I tackled pan and zoom first, it is a well know pattern, and I told the AI to follow industry solution patters.
But to keep it lightweight, and make it into a standard reusable web component.
The buttons you often see on a website, are standard components.
This is a bit of an odd request, because most people would not make this division.
They would just tell the AI to create a single application, where they can slice images, and pan and zoom.
That is not fair for the AI, we wouldn't ask that of programmers, we would want clear divisions and reusable components.
Not a pile, of spaghetti code.
I specifically told the AI, I want to take any web page in the world, wrap it into pan-zoom element and gain the ability to pan around and zoom.
I did not clearly explain where we were headed with this, instead I told it to monitor for mousemove and emit a panzoommousemove.
If there is something dragable in the web page, it can’t move by a single pixel anymore.
That pixel has to be multiplied by pan-zooms’s scale, set by the zoom feature.
The thing that I kept from AI, is an Event Interception framework, a large scale re-write of all things that calculate pixels.
So that they ALL take scale and often x and y offset of pan, under consideration.
It is almost like changing the guts of a web page, nothing will know it is under pan and zoom.
As events are altered, to reflect the valid offset and scale values.
This is a brutal request for humans, and a fantastic little task for AI.
Because it has a skeleton to work with, a scaffold of existing events and measurement functions.
Depressing for humans, as in: “why should we be re-implementing all this?”, happy for AI, because in its powerful brain, it knows where pixels need updates.
With pan and zoom taken care of, in a wonderfully generic fashion, I moved onto the image slicer.
I said, I will bring in a pixel art user interface, and I need to slice it multiple places.

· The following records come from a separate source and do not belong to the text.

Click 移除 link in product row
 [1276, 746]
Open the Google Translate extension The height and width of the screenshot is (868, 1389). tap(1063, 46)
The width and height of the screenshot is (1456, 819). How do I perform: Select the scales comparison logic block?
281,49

And then I told it, something that scared me, made me very uncomfortable.
Create a widget that is a re-sizable draggable rectangle, that selects an area for slicing.
And then insert an inner rectangle, that is also re-sizable and draggable. but only within the confines of the outer rectangle.

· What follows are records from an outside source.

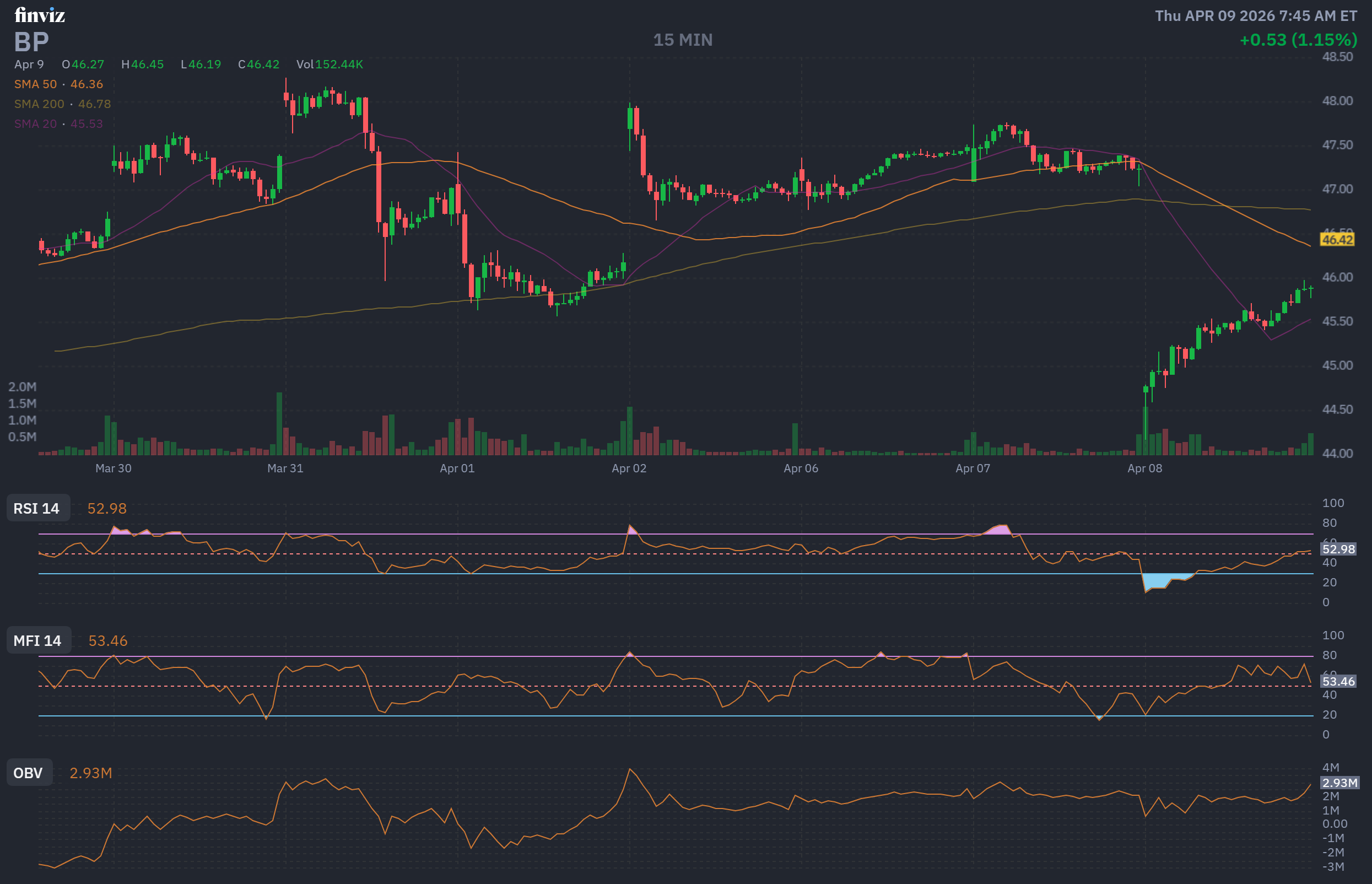
Task: Click the Apr 08 date marker
Action: coord(1145,468)
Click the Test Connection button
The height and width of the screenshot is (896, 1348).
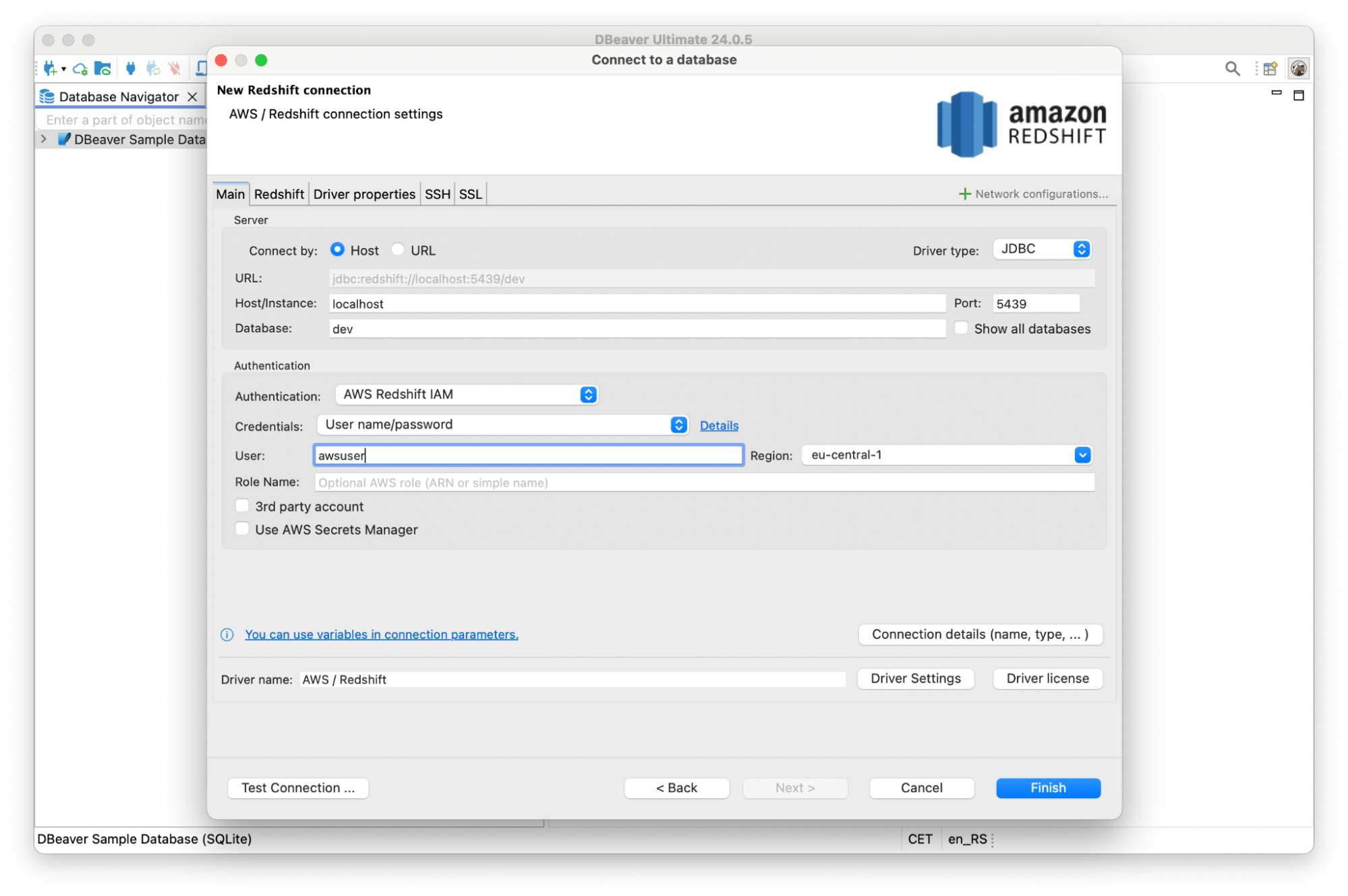tap(297, 787)
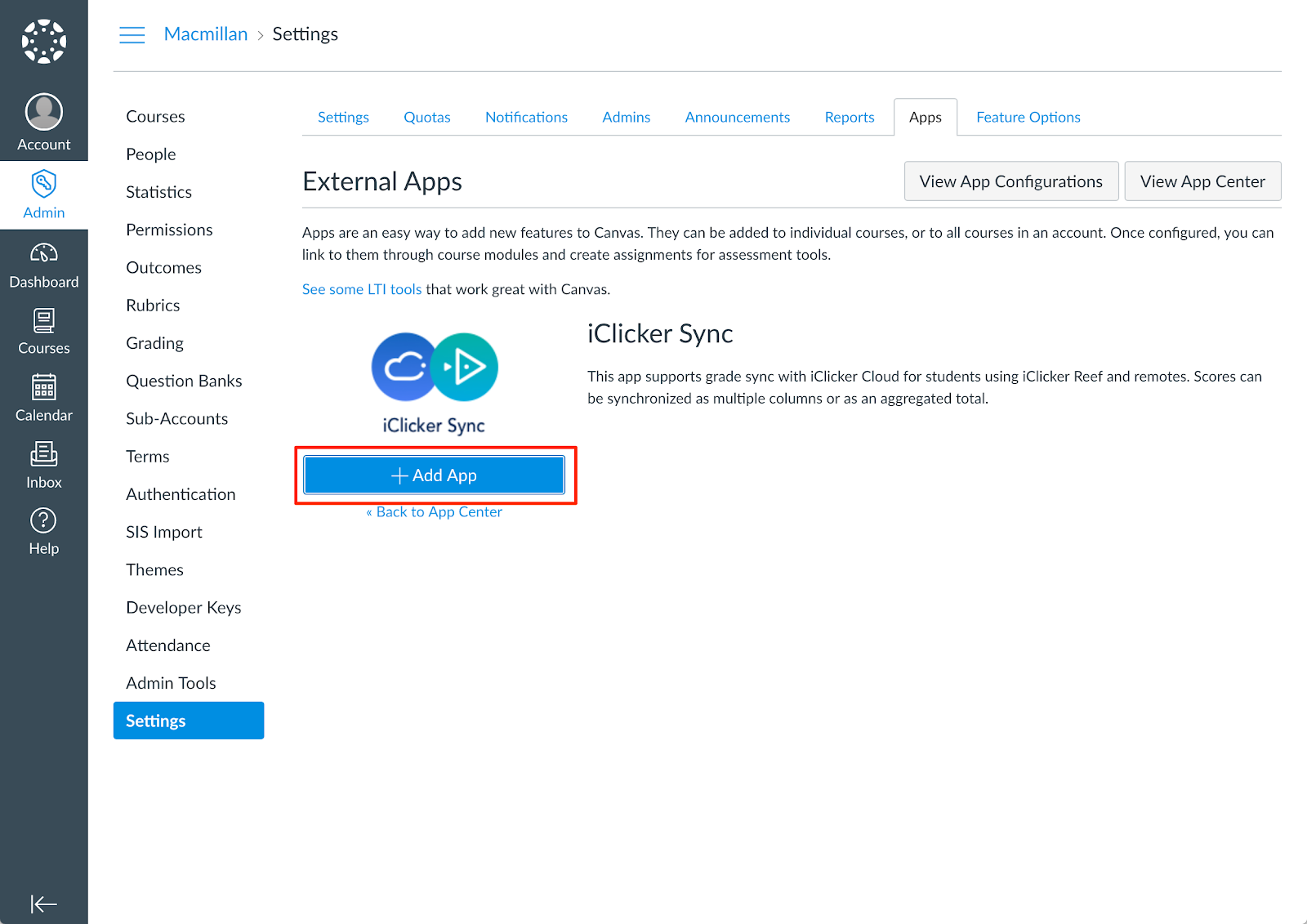
Task: Click the View App Center button
Action: 1202,181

I didn’t need to say much more than this, the AI understood that the center square is used to calculate the 3x3 grid.
I felt like I was not in control, like the whole world was not just ours anymore.

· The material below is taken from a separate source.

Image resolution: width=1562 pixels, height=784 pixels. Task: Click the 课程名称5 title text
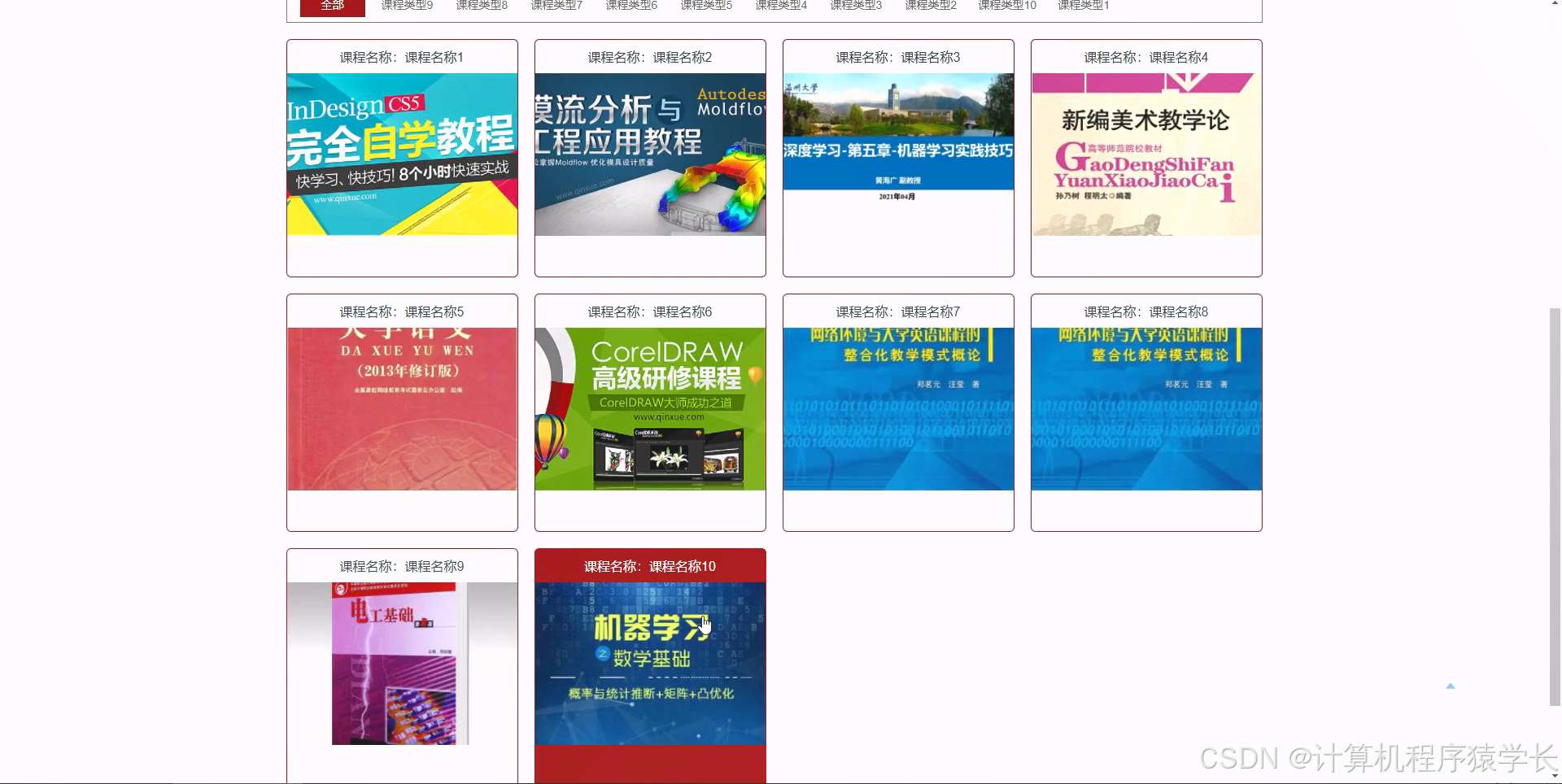(401, 311)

The results had very simple mistakes, AI had trouble calculating borders.
In a leading graphics application, we select everything inside the rectangular outline.
I did not make that clear, because I did not think that far ahead, the AI bravely, stopped blindly programming.
And re-wrote that portion of the program, to pull out all the numbers, give them names…
And treat border width integers with special care, it worked.
It took me time to understand everything and test it, there were no mistakes, a single stray border outside of the math threw us off.
But once I created a precise test image, and started testing every border in a web page, I found the bug fast.
Te AI took care of details like turning off anti-aliasing to rid of the blur, creating cute little drag handles, that make the app look neat.
And it worked tirelessly, until the quota monitor on the server told us to take a flipping chill pill.
And I slept for eight hours, worked out for three, and then sat down to write this text.
What have we learned from all this, choose a programming style or convention.
MDN is great, tell the AI to create web components, as that creates a layer of separation.
And if you can divide your project like I did with pan-zoom and slicer, you must, you can’t just ask the AI to build a slicer with zoom.
You have to divide, so that your AI can conqueor.